Danau Toba adalah mahkota Nusantara. Lebih dari sekadar danau vulkanik terbesar di dunia, ia adalah simbol kebesaran alam, sumber kehidupan bagi jutaan manusia, dan pusat peradaban Batak. Dari tahun ke tahun, mahkota ini mulai kusam.
Keindahan permukaannya kerap menipu: di balik airnya yang menawan, ekosistemnya perlahan merosot.

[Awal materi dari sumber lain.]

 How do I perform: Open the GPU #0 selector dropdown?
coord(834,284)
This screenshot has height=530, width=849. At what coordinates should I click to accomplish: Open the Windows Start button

Keramba jaring apung yang berlebihan, limbah domestik dan industri, sedimentasi akibat penebangan pohon—baik oleh perusahaan yang memiliki izin maupun oknum yang beroperasi ilegal—semua telah merusak keseimbangan alami danau.
Jika kondisi ini dibiarkan, Danau Toba akan menjadi sejarah suram bagi generasi mendatang, dan kita, masyarakat saat ini, akan mencatat kegagalan terbesar terhadap alam dan identitas budaya Batak.
Kerusakan yang terjadi bukan semata-mata akibat fenomena alam. Ia adalah konsekuensi dari pembangunan tanpa etika ekologis. Keramba jaring apung yang masif, misalnya, mempercepat eutrofikasi, menurunkan kualitas air, dan membahayakan keanekaragaman hayati.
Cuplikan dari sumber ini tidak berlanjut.